- [What you should do]:
Bring together copies of the lines in the data below that contain the word "destinations".
[Opening Dataset extract section]
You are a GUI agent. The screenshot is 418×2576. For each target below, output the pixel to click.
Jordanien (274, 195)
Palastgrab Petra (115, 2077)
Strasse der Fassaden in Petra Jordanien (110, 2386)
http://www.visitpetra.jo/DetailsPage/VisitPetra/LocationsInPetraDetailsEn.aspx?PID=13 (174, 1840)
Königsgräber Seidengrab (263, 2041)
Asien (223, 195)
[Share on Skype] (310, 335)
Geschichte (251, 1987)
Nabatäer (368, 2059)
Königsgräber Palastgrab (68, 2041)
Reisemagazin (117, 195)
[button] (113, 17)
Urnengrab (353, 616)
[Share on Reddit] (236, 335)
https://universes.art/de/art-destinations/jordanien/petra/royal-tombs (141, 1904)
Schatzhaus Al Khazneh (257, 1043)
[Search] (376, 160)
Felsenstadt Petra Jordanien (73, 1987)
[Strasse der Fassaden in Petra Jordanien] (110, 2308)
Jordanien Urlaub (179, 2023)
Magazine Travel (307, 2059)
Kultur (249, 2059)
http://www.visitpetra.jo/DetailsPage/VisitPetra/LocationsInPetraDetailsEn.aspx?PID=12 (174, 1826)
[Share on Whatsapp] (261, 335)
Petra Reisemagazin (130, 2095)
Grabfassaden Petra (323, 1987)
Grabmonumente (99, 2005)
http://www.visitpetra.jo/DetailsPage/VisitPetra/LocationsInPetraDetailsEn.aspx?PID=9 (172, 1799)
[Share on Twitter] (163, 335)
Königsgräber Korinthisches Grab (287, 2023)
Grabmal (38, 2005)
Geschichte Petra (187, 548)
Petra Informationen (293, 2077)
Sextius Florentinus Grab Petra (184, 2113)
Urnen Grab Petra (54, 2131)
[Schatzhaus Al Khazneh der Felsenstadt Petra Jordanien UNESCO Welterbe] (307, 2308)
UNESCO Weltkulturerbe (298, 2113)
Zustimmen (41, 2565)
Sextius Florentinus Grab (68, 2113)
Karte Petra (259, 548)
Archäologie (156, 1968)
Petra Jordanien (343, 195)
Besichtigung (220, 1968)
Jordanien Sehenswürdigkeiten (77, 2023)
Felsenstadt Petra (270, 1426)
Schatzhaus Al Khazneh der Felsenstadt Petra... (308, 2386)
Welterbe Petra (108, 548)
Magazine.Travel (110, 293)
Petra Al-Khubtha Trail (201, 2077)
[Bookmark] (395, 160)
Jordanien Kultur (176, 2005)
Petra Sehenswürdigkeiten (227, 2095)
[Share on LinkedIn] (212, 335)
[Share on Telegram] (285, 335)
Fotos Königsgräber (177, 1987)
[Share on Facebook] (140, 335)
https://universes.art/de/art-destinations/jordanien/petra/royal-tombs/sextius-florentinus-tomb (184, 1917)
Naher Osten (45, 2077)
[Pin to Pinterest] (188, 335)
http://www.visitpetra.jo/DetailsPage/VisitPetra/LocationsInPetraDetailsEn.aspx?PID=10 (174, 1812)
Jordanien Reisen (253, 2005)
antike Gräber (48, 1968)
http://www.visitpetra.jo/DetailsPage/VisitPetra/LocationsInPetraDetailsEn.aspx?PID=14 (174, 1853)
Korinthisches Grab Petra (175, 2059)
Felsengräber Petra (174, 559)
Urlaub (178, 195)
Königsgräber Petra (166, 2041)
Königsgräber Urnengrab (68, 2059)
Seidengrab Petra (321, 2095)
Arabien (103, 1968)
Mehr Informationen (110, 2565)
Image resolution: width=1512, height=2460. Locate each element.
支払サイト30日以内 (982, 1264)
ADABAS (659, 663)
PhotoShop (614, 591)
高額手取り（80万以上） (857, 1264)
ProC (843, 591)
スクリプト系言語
[Closing Dataset extract section]
- [Result of this task]:
https://universes.art/de/art-destinations/jordanien/petra/royal-tombs (141, 1904)
https://universes.art/de/art-destinations/jordanien/petra/royal-tombs/sextius-florentinus-tomb (184, 1917)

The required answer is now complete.